WORK TO BE COMPLETED — Write out every line of the entries below word for word, leaving out the pictures.

ROWS —
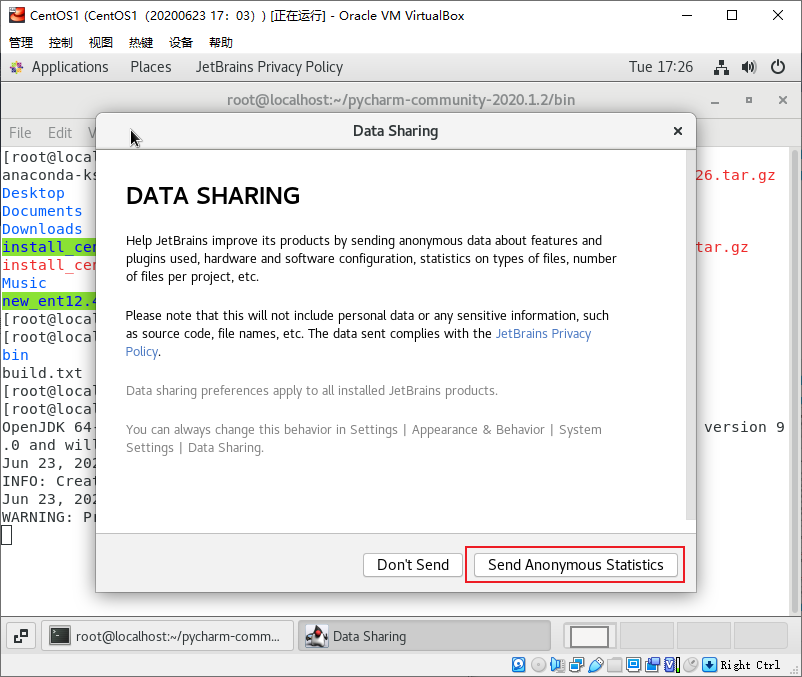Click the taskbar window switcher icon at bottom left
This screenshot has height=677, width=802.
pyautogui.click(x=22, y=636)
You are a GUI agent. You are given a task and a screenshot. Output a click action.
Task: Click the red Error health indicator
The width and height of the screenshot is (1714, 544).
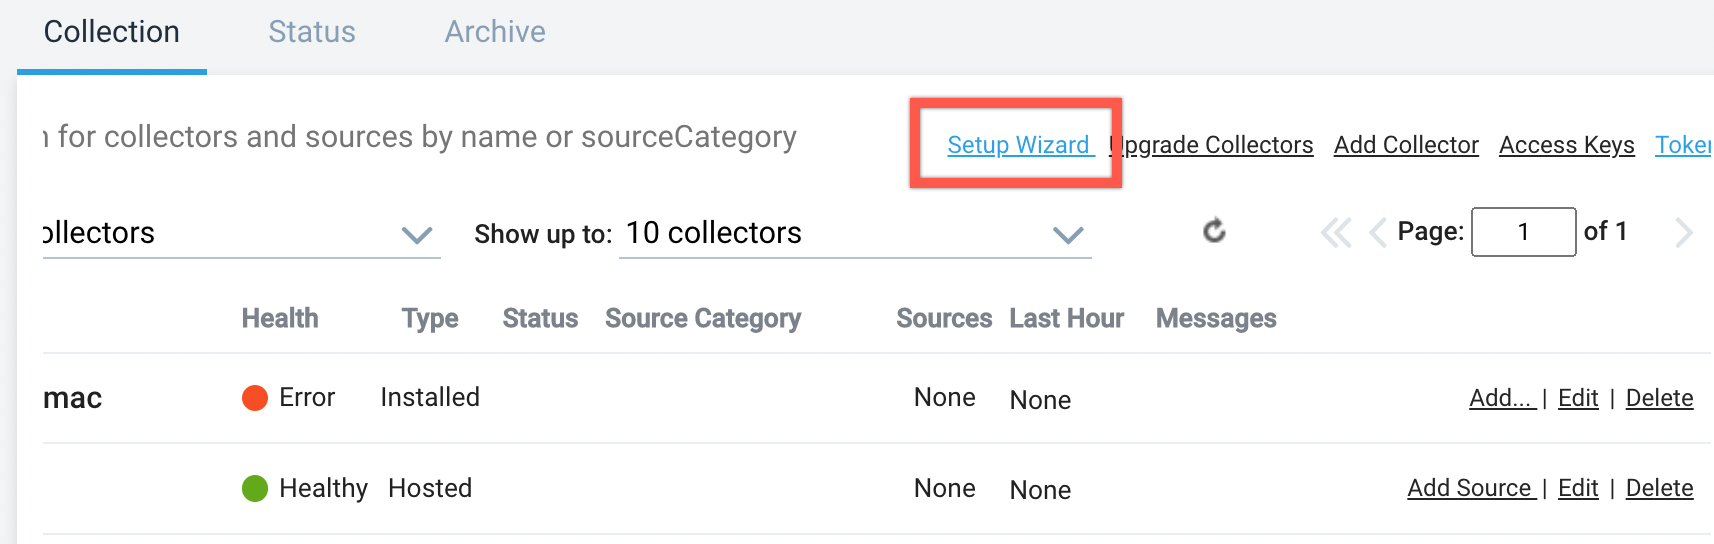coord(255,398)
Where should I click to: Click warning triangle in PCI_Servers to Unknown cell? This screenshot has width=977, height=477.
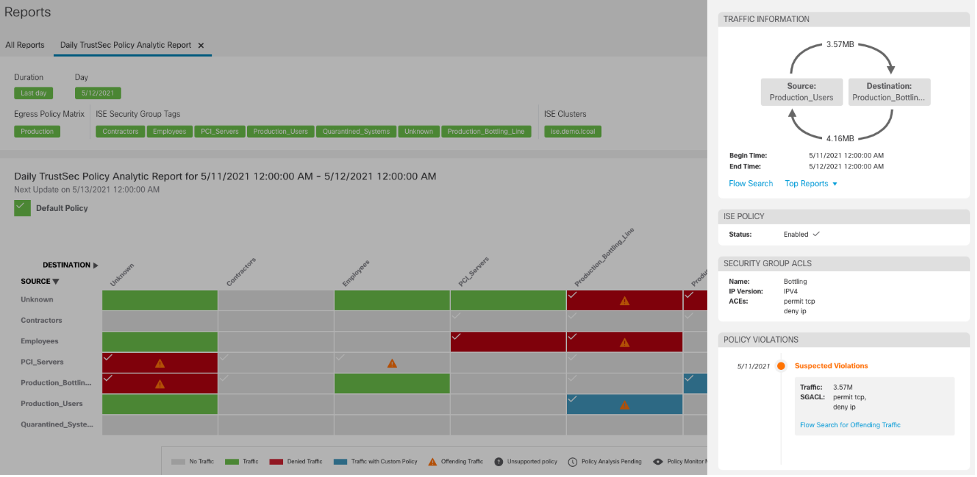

OUTPUT OF THE EXERCISE —
Click the taskbar window switcher icon at bottom left
This screenshot has height=677, width=802.
pyautogui.click(x=22, y=636)
You are a GUI agent. You are given a task and a screenshot. Output a click action.
Task: Click the red Error health indicator
The width and height of the screenshot is (1714, 544).
coord(255,398)
Where should I click to: Click warning triangle in PCI_Servers to Unknown cell? This screenshot has width=977, height=477.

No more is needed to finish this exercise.